Chris Ambler, a veteran of the DNS wars, throws cold water on my plans to attend MIT's upcoming time travel convention at a later date to be announced. It seems that I will also need to perfect my FTL transport in order to get back here in a reasonable time from wherever the Earth has gone, cf. Ambler On The Net, An Aside… The Future Is Now… and Then.
On the other hand, I was always under the impression that the light-speed barrier is tied to our inability to travel in time, as doing so could mean that some information had traveled faster than light. Even so, the navigation issue looks substantial.
Which actually brings me to a serious question I've wondered about for years: given the movement of the galaxy, the solar system, our galactic cluster and all the other things rushing and spinning, about how fast is everyone on Earth actually moving relative to frame of the universe's center, if there is one? I suspect that's not as meaningful a question as it feels, given what I dimly recall about theories of expansion of the universe, and the serious possibility that there is no there back there, but I'd like to know anyway.
In one sense, we do travel in time all the time. It’s just that we travel at a fairly constant rate of 1 sec/sec and we can’t alter it too much. And since 1 sec == 10^-6 m, we’re always travelling through time at the rate of 10^-6 m/sec.
There is no center of the Universe or — more correctly — every place appears to be the center of expansion. So the answer is trivially 0. Hope this helps.

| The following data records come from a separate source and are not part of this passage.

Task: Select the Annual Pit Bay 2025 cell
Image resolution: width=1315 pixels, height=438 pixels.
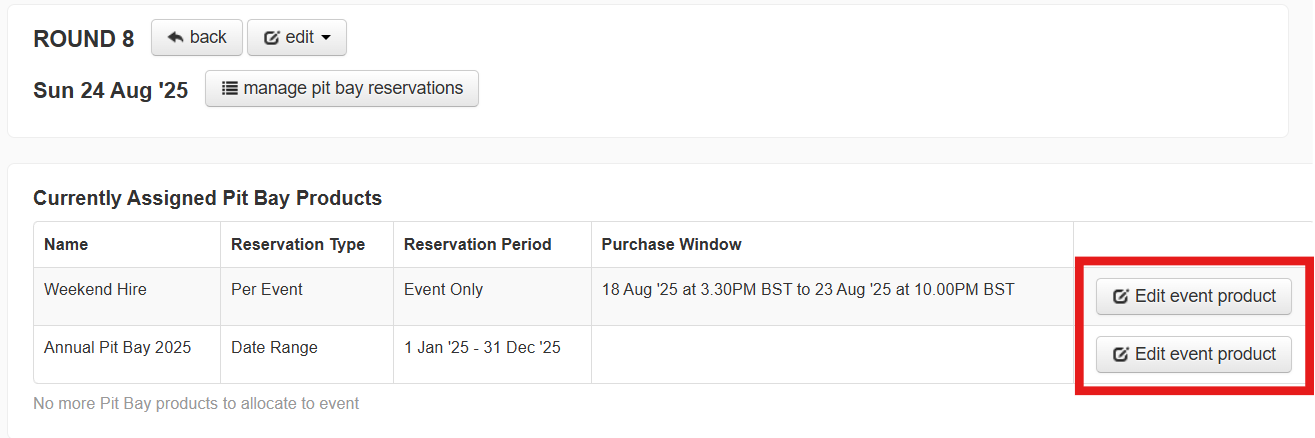Action: tap(127, 354)
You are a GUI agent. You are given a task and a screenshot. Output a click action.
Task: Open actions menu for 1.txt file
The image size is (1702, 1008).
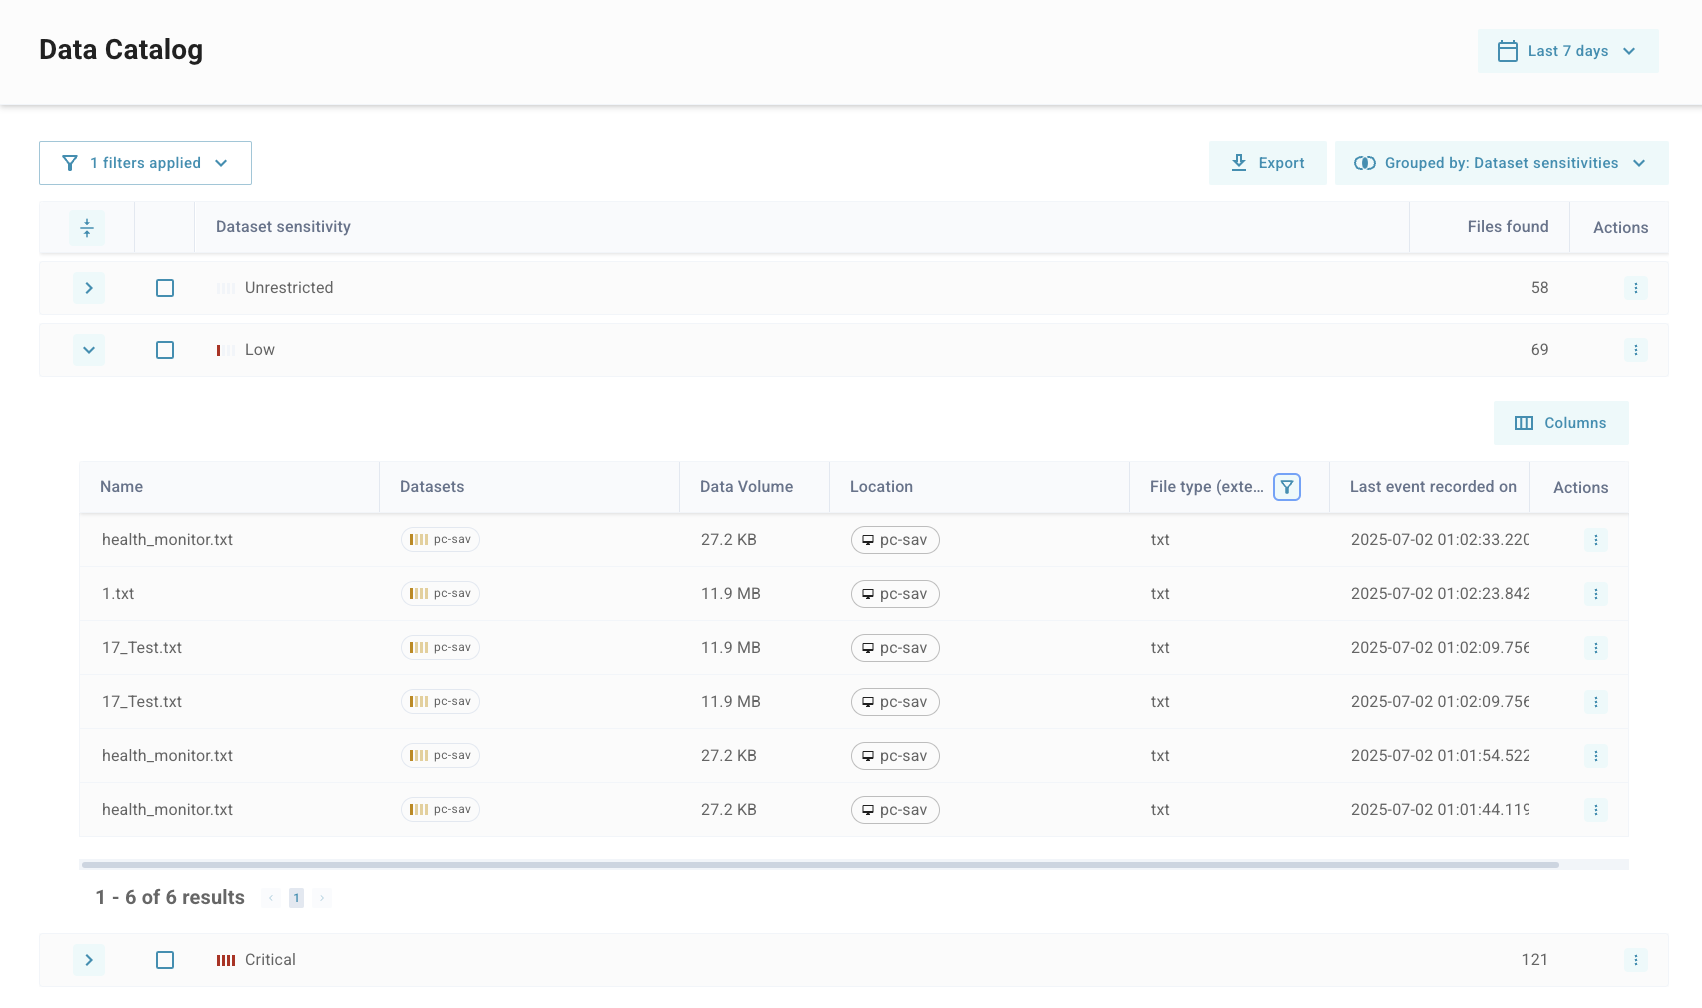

Furthermore, there are issues traveling back in time to a time when time travel machines have not been invented. But one thing you have to remember is that for the most part time travel requires travel through space, so targeting a location isn’t too difficult. It just might take some time AFTER you time travel. So yeah, it might take some navigational work to hit the earth as you exit time travel state, but then you just have to find it.
While there is no center to the universe, there is a sensible “preferred rest frame”: the local frame where the cosmic microwave background is isotropic. The earth is moving at around 370 km/s relative to the CMB rest frame. Someone asked “Google Answers” a similar question:
The answer by “eiffel-ga” is pretty thorough.
Have you seen today’s APOD, which reminded me of this question?